> **TEXT PROVIDED**
I lost it. I've been betrayed by friends, tricked by people who claimed to like me, all kinds of shit, but nothing has ever infuriated me like watching Jake torment poor Mikey. My hands shook, my face went red, and I tear Jake a new one. I scare the living shit out of him. He goes white and when I finally let the little bastard go, he runs.
Well, nobody's perfect... so let's throw this to his point of view. It'd be safe to assume he has at least a bit of frustration towards humanity because of all of this, and 'lo and behold your friend becomes a vent of his frustration because, you know, nobody's perfect. Now he's a bully for the same reason as any bully -- but a neophyte at the whole experience, unable to reflect at his loss of ethical control, unlike the schoolyard bully whom has accepted his own ways. What he's doing isn't right, no duh, but I'd bet that wrist slap sure woke him up.

People have to be selfish to an extent to take care of themselves, and that's why people will always (some less often than others yet still everyone) slip up to some injustice. No reason to lose faith in it. Some people are a lost cause, but fuck 'em. Teach justice to those that will listen. At times, a punch in the offender's face may be your only audio.

Quote from: Dr. James Semaj on November 05, 2009, 09:48:19 PMNow, I understand. Justice is gone. The Lady is curled up in a dark corner, crying out of sightless eyes. She bleeds from her palms, and she screams out at the world "What have you done?". We don't here her though. We're too busy drowning ourselves in pools of our own vomit and excrement, our only pleasure being the mindless cruelties we inflict on each other. Sure, we have courts and anti-bullying seminars and all the garbage that authority throws at us. But it's all just a blindfold, one making us as blind as Lady Justice.

The Lady Justice, that blindfolded bitch. She sold her scales to bureaucrats to count our their bribes. She gave her sword to the abusers so that they wouldn't hurt her. And she gave us her blindfold so we couldn't see what she had done.

The victim becoming the abuser is just a catalyst for me. It led me to an epiphany. We can't rely on Lady Justice to save us, or to even point us in the right direction. She's blind for Christ's sake! No. Justice is a dead memory. But there's Vengeance. It's not pretty and it's never fair, but at least it does something. When the greater good has sold its soul, we have to turn to the lesser evil.

> **REQUIRED TASK 1**
Update the forum post passage starting at "Quote from: Dr." and ending at "as Lady Justice." by replacing "anti-bullying seminars" with "anti-harassment workshops".
> **REQUIRED TASK 2**
Reproduce the listing lines verbatim, starting at the line that contains "Given: Join the rally via 参加する" and ending at the line that contains "Looking at the", with both of those lines included. Omit the pictures.

> **THE DATA**
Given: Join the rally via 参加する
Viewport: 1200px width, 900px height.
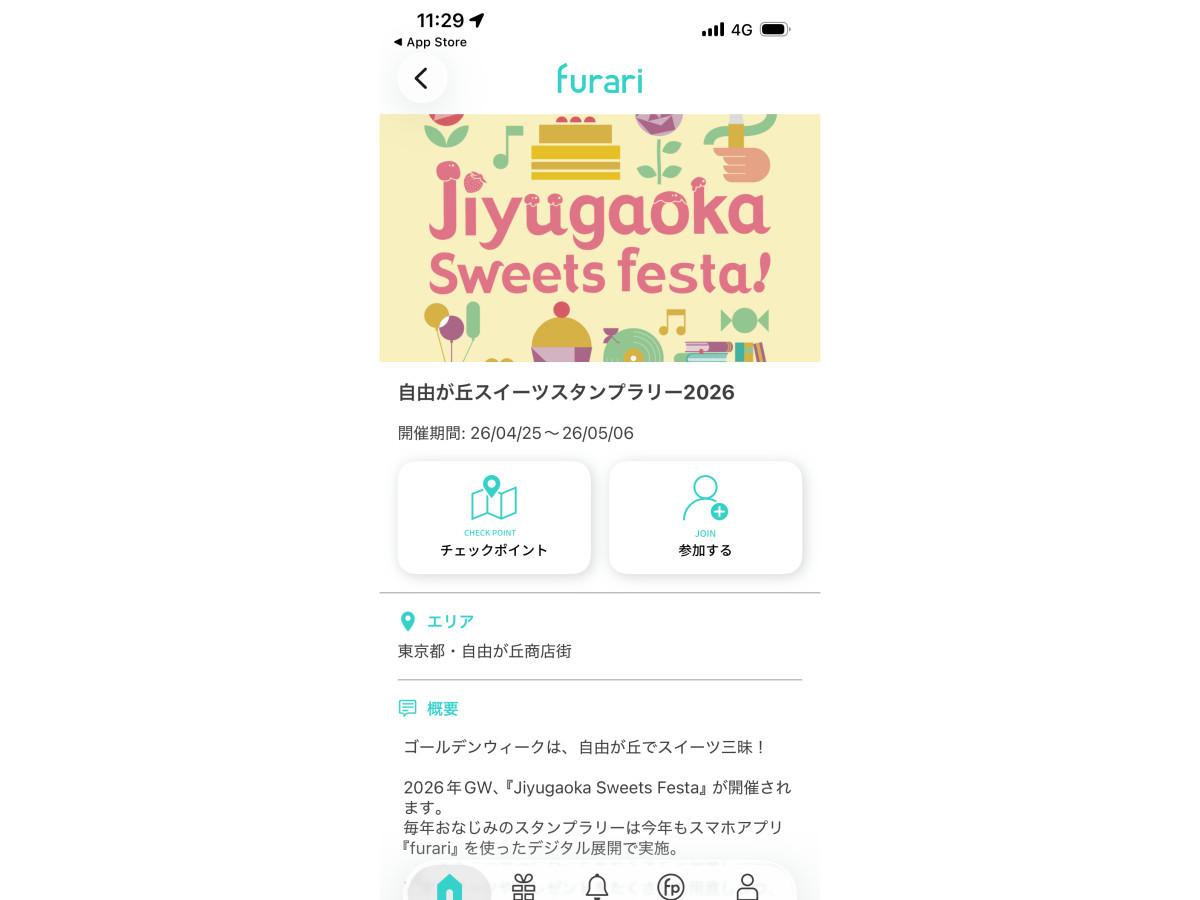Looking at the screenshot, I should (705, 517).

---

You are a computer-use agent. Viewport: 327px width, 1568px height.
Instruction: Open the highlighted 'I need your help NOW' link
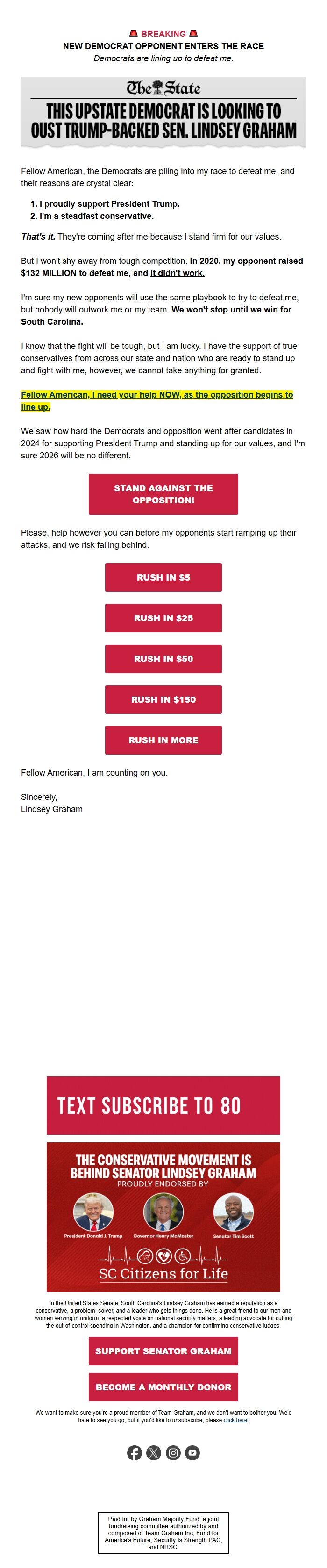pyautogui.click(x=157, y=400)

> **OUTPUT 1**
Quote from: Dr. James Semaj on November 05, 2009, 09:48:19 PMNow, I understand. Justice is gone. The Lady is curled up in a dark corner, crying out of sightless eyes. She bleeds from her palms, and she screams out at the world "What have you done?". We don't here her though. We're too busy drowning ourselves in pools of our own vomit and excrement, our only pleasure being the mindless cruelties we inflict on each other. Sure, we have courts and anti-harassment workshops and all the garbage that authority throws at us. But it's all just a blindfold, one making us as blind as Lady Justice.

> **OUTPUT 2**
Given: Join the rally via 参加する
Viewport: 1200px width, 900px height.
Looking at the screenshot, I should (705, 517).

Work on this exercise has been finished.